La gente se dispersa. Hay fiesta, serpentinas, tambores, risas, abrazos. Camino de vuelta, un poco agotado por tanta intensidad, buscando de nuevo las calles solitarias por donde no se desplazan los hinchas, hasta que tomo la Avenida Nueve de Julio. Pitos, carros, camiones repletos de gritos. Llego al Obelisco y entre la multitud, aparte del monolito puntudo, se erige una gran efigie de unos diez metros de altura: Es un tronco humano gigante, un poco rechoncho, sin cabeza ni manos, con el pecho inflado y la camiseta de la selección. En la espalda un gigantesco número diez y la palabra: “Maradona”.  La gente grita a coro: “Vení, vení cantá conmigo, que un amigo vas a encontrar, que de la mano de Maradona, toda la vuelta vamos a dar”. De súbito todo el mundo empieza a brincar. Pienso en la solidez de estas calles porque nada se resquebraja con el peso de miles de miles de cuerpos brincando sobre ellas. Y gritan: “Hay que saltar, hay que saltar, que el que no salta es alemán”. Cuando menos pienso estoy ahí, estaqueado, como el niño diferente en medio de un tumulto que brinca como si se fuera acabar el mundo.

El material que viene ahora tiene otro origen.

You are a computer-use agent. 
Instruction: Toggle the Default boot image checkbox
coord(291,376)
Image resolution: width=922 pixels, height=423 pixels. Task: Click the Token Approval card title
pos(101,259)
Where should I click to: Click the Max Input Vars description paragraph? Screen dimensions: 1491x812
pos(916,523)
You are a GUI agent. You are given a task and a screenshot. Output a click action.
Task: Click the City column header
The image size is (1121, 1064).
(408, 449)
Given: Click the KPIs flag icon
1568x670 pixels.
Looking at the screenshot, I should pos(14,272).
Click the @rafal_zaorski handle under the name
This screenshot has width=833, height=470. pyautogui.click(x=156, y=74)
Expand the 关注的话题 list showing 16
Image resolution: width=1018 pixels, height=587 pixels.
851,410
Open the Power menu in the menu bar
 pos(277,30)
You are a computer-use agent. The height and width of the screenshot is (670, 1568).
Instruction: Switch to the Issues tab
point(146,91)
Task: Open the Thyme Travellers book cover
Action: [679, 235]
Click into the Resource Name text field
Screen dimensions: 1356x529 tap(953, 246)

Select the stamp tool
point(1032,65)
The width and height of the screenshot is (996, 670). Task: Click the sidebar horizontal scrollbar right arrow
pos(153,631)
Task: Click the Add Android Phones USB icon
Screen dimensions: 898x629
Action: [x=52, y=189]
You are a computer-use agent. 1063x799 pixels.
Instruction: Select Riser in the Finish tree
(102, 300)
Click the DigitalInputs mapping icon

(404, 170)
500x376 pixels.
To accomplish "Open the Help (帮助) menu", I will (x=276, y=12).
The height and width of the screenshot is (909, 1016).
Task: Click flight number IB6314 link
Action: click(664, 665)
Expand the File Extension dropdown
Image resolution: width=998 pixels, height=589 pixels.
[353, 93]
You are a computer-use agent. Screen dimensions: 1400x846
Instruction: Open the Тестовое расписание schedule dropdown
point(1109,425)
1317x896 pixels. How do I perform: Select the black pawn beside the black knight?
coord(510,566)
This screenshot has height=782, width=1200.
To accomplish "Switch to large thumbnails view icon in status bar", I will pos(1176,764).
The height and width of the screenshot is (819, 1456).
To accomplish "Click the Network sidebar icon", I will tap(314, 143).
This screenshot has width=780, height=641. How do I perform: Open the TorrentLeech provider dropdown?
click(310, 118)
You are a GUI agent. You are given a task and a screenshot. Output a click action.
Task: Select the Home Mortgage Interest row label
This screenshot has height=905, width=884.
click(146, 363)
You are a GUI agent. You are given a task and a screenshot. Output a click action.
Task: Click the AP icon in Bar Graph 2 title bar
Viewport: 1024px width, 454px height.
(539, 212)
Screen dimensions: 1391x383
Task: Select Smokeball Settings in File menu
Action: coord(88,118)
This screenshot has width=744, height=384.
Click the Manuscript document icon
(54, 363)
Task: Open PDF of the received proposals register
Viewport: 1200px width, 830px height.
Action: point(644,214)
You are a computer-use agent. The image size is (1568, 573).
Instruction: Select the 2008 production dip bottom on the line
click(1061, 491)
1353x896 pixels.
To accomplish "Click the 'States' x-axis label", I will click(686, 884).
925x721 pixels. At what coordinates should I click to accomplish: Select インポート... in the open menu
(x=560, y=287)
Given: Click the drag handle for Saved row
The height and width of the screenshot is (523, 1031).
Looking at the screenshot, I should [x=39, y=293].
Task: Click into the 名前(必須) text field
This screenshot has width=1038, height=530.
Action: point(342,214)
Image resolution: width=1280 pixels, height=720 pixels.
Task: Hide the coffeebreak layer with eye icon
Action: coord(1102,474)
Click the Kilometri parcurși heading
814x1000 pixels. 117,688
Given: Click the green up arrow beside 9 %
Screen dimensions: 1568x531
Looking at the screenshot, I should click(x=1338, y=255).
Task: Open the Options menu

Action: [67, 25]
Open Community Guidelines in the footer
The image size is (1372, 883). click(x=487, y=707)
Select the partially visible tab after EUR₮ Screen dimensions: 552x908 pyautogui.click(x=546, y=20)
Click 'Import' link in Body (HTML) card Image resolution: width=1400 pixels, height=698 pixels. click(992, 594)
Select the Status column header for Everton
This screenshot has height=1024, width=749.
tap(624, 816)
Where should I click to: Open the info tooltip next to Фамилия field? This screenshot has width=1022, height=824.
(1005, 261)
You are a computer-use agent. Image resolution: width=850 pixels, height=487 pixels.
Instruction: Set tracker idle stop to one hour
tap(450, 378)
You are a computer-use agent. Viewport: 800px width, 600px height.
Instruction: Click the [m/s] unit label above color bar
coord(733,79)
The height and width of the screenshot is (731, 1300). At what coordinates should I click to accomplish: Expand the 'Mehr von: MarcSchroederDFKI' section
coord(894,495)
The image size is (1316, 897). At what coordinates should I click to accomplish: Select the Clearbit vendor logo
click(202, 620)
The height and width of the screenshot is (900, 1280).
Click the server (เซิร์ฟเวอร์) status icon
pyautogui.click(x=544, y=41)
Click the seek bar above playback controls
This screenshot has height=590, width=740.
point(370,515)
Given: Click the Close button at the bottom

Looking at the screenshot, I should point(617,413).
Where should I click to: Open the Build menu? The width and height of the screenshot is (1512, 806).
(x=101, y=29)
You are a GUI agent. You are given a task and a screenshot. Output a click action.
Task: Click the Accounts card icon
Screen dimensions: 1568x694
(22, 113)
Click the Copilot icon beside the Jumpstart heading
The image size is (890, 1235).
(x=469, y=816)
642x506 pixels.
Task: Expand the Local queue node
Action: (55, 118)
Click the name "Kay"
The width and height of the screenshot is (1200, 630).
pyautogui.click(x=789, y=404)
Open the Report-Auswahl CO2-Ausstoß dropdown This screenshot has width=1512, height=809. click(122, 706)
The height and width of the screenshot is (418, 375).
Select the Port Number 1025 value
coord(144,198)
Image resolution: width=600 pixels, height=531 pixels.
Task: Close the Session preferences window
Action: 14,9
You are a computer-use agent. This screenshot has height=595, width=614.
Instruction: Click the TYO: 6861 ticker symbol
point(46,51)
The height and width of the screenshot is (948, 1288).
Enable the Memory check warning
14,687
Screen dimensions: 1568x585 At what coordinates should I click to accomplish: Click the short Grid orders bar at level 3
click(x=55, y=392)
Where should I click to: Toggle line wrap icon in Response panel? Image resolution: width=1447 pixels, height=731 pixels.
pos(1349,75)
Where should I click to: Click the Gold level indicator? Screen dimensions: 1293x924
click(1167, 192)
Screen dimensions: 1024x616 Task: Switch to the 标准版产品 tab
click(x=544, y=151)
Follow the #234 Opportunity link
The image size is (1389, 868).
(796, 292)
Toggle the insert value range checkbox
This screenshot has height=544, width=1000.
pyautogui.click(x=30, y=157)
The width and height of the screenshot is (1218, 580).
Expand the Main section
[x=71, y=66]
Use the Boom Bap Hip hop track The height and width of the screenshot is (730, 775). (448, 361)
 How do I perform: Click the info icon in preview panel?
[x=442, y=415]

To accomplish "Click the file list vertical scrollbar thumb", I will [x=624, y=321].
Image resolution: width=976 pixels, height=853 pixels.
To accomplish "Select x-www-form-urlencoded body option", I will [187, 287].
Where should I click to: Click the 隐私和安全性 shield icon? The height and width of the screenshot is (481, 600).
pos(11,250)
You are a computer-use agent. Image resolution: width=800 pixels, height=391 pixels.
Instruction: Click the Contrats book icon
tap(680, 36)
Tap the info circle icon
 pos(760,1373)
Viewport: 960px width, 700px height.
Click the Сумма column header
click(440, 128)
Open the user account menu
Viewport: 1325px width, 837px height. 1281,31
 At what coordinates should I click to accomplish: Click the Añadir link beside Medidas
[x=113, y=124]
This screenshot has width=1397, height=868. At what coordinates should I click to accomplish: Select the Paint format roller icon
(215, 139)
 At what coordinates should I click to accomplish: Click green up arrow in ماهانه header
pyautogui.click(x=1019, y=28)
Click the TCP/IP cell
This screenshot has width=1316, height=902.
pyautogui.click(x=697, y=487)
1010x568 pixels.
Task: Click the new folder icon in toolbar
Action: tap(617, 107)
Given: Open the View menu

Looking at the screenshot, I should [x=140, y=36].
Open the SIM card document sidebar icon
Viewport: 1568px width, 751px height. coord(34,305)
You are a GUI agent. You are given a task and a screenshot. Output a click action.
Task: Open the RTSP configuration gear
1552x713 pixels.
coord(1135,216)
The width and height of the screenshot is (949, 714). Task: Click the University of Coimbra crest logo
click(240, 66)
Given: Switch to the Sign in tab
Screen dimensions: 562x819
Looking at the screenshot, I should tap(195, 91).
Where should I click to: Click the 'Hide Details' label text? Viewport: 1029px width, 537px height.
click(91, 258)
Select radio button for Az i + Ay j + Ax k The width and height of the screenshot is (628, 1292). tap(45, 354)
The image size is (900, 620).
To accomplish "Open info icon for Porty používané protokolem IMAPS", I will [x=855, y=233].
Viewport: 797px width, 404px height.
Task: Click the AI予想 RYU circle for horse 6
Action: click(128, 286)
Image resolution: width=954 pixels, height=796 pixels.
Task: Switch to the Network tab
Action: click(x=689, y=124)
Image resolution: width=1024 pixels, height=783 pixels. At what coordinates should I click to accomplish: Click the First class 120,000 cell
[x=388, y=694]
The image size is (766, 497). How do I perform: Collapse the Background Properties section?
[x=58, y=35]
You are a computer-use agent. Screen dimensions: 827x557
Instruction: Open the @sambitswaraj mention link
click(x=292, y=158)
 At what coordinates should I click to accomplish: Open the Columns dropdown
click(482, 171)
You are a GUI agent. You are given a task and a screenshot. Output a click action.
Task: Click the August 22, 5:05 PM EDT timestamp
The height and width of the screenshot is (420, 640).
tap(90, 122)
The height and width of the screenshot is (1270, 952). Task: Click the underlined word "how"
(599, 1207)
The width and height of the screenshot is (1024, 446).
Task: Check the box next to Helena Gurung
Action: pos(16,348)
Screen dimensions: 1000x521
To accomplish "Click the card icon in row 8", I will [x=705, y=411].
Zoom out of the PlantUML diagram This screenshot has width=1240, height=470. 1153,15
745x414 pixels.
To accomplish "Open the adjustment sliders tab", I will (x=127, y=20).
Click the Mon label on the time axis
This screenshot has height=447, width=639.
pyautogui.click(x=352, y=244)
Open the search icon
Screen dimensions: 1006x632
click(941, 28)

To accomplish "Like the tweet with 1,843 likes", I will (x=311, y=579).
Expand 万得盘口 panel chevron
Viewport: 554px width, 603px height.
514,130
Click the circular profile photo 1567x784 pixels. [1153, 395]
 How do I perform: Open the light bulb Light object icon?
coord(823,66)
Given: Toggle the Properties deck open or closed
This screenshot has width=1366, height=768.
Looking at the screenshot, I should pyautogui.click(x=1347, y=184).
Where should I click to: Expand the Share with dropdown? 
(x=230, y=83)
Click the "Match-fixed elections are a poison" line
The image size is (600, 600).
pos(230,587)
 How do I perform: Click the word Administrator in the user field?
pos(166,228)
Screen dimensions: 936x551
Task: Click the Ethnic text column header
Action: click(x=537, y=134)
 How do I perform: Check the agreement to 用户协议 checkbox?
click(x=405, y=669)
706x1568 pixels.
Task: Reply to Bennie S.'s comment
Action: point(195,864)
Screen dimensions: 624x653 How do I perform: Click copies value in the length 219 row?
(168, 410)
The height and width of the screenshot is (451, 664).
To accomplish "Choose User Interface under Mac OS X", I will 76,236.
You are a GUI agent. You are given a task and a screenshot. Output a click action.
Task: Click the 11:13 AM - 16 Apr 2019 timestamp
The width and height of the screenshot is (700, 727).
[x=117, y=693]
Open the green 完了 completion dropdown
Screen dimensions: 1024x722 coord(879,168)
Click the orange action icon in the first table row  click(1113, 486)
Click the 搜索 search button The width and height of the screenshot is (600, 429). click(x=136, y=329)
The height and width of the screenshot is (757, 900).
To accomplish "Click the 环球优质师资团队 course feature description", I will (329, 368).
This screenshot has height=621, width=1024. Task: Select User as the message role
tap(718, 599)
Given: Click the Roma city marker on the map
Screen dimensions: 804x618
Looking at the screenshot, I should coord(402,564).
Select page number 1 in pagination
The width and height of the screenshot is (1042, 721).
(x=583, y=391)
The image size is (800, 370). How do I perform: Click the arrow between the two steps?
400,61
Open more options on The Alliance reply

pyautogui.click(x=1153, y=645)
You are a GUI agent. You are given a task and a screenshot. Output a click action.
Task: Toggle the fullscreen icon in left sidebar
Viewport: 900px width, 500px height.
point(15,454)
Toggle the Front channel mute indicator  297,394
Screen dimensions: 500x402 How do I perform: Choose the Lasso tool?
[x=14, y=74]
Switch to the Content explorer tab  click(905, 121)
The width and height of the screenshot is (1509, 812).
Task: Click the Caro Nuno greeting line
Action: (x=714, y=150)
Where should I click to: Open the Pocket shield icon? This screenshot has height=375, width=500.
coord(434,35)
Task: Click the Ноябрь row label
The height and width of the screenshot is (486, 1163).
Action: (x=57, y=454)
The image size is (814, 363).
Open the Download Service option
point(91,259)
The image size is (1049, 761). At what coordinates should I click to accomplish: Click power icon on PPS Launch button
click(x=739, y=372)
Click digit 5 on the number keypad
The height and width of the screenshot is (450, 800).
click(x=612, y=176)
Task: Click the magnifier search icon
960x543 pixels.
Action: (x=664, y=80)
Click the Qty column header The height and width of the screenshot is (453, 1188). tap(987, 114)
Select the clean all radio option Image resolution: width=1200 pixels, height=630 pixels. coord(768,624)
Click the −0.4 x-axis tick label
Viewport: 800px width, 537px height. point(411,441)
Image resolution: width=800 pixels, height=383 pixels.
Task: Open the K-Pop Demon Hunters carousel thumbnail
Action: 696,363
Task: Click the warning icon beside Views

Dado que no tengo alientos para saltar y que tampoco soy alemán, me separo de la multitud y tomo la calle Corrientes que está cerrada al tránsito vehicular. Me desplazo entre los corrillos y los venteros ambulantes que ofrecen pitos, banderas y doradas copas mundiales de plástico. A medida que me aproximo a Callao la multitud se convierte en simple gentío y decido volver a casa. Ahora deseo un proceso inverso al del comienzo de la tarde. Una paulatina desaparición de las multitudes que dé paso otra vez a una ciudad fantasma en la que el subte esté abandonado y las calles silenciosas, y donde pueda sentarme en la soledad de un parque a añorar la existencia de una metrópoli llena de gente.